Intensity of staining to IGF2 and IGF2R antibodies in the yolk sac trophoblast during the final third of gestation (A). The intensity of staining was measured subjectively as described in the experimental procedures. The bilaminar (BYS) (shaded bars) and trilaminar yolk sac (TYS) (open bars) of matched samples were assessed independently. Samples were grouped into days 19–21 (n = 4), 22–24 (n = 5), and 25–26 (n = 4). Staining intensity to the IGF2 antibody was consistently stronger in the TYS, especially at days 25–26. Staining by the IGF2 antibody was notably lighter at days 19–21 than later stages (days 22 to 26).
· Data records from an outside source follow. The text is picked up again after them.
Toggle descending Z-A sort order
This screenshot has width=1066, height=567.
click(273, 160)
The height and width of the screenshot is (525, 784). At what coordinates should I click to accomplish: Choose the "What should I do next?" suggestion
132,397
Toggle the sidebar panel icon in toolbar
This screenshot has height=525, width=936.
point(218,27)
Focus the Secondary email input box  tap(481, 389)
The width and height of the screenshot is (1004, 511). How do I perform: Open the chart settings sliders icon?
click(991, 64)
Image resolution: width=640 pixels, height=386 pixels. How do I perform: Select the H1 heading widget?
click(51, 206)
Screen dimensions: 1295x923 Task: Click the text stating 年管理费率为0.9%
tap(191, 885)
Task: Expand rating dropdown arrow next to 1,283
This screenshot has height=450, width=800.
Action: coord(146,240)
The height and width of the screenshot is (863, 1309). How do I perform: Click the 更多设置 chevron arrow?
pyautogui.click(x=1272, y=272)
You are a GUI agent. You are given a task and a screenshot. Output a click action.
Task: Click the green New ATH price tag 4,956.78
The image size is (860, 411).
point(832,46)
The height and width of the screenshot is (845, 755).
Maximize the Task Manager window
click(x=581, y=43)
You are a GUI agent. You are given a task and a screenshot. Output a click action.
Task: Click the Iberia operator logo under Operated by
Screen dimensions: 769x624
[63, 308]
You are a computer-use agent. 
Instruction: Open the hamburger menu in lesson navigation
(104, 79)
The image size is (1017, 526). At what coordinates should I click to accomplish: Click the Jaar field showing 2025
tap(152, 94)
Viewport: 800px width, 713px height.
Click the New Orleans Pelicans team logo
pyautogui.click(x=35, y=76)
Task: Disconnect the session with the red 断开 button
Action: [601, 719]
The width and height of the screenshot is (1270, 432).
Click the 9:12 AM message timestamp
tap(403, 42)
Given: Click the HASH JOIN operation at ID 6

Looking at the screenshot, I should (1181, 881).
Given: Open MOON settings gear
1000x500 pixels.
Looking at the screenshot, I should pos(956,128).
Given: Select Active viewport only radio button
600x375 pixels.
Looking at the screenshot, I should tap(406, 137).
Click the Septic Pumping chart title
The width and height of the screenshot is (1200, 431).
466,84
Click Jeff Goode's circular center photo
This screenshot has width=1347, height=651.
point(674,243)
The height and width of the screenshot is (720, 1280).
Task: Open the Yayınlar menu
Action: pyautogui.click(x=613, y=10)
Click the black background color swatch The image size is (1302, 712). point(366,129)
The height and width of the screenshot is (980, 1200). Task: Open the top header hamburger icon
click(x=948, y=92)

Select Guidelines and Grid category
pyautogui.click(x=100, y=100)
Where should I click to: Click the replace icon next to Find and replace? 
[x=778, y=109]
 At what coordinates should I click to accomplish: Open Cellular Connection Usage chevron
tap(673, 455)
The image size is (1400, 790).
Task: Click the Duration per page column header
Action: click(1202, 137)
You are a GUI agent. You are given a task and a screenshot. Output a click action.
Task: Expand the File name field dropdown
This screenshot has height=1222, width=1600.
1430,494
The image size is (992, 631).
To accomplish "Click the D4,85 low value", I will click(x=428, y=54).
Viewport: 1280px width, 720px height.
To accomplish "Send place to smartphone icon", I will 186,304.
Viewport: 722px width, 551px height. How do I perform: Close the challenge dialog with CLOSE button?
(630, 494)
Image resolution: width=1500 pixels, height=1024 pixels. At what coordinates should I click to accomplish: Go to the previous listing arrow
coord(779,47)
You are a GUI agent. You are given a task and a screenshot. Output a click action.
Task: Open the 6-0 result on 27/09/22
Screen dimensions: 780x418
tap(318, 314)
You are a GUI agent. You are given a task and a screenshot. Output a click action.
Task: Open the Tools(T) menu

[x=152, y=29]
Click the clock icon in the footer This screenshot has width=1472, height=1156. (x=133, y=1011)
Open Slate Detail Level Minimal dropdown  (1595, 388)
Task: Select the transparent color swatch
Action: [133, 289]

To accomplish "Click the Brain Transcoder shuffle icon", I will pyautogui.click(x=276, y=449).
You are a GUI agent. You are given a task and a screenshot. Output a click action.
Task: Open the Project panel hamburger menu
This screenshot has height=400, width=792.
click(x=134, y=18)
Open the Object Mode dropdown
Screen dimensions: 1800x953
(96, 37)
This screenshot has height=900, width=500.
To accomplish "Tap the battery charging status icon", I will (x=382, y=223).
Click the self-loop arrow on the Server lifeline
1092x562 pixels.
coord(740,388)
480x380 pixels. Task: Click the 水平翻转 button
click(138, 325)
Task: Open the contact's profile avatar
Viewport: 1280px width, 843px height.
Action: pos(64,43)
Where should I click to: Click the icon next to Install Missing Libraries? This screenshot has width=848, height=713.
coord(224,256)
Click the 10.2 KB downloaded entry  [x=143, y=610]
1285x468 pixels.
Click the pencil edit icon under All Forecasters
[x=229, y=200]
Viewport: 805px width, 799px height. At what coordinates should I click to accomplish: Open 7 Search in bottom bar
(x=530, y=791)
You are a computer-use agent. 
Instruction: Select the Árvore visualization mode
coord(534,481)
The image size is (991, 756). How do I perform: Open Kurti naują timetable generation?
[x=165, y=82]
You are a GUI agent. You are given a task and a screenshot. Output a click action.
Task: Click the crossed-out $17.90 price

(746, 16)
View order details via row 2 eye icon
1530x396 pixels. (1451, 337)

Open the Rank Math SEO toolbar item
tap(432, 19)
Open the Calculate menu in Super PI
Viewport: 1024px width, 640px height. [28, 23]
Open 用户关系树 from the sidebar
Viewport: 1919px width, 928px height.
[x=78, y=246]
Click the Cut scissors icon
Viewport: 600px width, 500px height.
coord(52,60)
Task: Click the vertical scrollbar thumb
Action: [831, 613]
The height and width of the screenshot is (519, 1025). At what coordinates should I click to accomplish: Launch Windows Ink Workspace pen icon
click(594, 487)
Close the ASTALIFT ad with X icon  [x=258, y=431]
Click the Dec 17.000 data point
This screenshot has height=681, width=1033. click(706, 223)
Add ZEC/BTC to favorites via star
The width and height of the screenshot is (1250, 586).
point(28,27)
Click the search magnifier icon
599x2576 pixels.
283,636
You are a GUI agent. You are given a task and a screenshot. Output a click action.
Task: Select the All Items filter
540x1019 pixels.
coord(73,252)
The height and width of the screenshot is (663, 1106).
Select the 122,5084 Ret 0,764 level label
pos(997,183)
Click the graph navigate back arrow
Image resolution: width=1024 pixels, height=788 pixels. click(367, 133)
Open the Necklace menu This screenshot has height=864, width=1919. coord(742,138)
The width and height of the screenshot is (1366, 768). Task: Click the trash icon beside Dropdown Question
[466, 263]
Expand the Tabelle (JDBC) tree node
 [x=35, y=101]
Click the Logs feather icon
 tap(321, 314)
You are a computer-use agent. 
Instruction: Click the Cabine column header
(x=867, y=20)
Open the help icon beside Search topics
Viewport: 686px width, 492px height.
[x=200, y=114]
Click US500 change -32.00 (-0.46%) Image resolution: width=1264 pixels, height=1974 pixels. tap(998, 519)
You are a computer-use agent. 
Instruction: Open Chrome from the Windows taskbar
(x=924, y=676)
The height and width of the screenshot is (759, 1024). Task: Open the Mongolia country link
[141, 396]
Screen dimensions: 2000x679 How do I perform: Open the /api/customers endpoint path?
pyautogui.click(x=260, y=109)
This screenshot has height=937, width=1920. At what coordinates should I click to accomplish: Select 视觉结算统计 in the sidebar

Staining by the IGF2R antibody did not differ notably between the bilaminar and trilaminar yolk sac, nor were there marked differences corresponding to developmental stage. Intensity of staining by IGF2 and IGF2R antibodies in yolk sac cells (B). Staining intensity was noticeably higher in the trophoblast (Tr) (stippled bars) than in the yolk sac endoderm (En) (striped bars) of the bilaminar (BYS) and trilaminar (TYS) for IGF2, but not IGF2R. The staining intensity represents the average for fetal stages between days 19 and 26 (n = 13). Light background staining with the IgG antibody negative control in the yolk sac endoderm was taken into account when judging the staining intensity of the yolk sac endoderm for IGF2 and IGF2R antibodies.

Figure 4

(A) IGF2 Western blot. A single band was detected at approximately 23 kD, consistent with predicted the protein size. Non-quantitative (B) and quantitative (C) IGF2 and IGF2R RT-PCR. Tissues include adult liver, endometrium (endo), pouch young tail (PY), fetal body (fetus), bilaminar yolk sac (BYS,), trilaminar yolk sac (TYS) and allantois (all), a "no template" control (NTC) is also shown. Only the BYS and TYS were examined quantitatively and stages examined were grouped; 19–21 (n = 8), 22–24 (n = 7), and 25–26 (n = 6). IGF2 mRNA was expressed on both TYS (stippled squares), and BYS (open diamonds) but was higher in the TYS at all stages. IGF2 expression increased between days 19–21 and 22–24. IGF2R mRNA levels fluctuated, but the BYS and TYS were not significantly different. Significant differences are shown by superscript letters. Means sharing the same letters are not significantly different (P > 0.05). Means with different superscript letters are significantly different (P ≤ 0.05).

Figure 5

VEGF mRNA (open squares) relative to β-actin levels in trilaminar yolk sac during the final third of gestation (A) or in vitro (B). VEGF expression in the trilaminar yolk sac was examined at stages 19–21 (n = 8), 22–24 (n = 7), and 25–26 (n = 6). A gradual increase in VEGF expression is evident and by term (days 25–26) expression was significantly higher than days 19–21 (t-test, one-way, equal variance, P= 0.002, F-test = 0.165). Trilaminar yolk sac explants were cultured for 8 (n = 4) and 18 (n = 5) hours with hr-IGF2 (treatment: stippled bars) or in media only (control: open bars). VEGF expression was consistently higher in IGF2 treated explants (see text).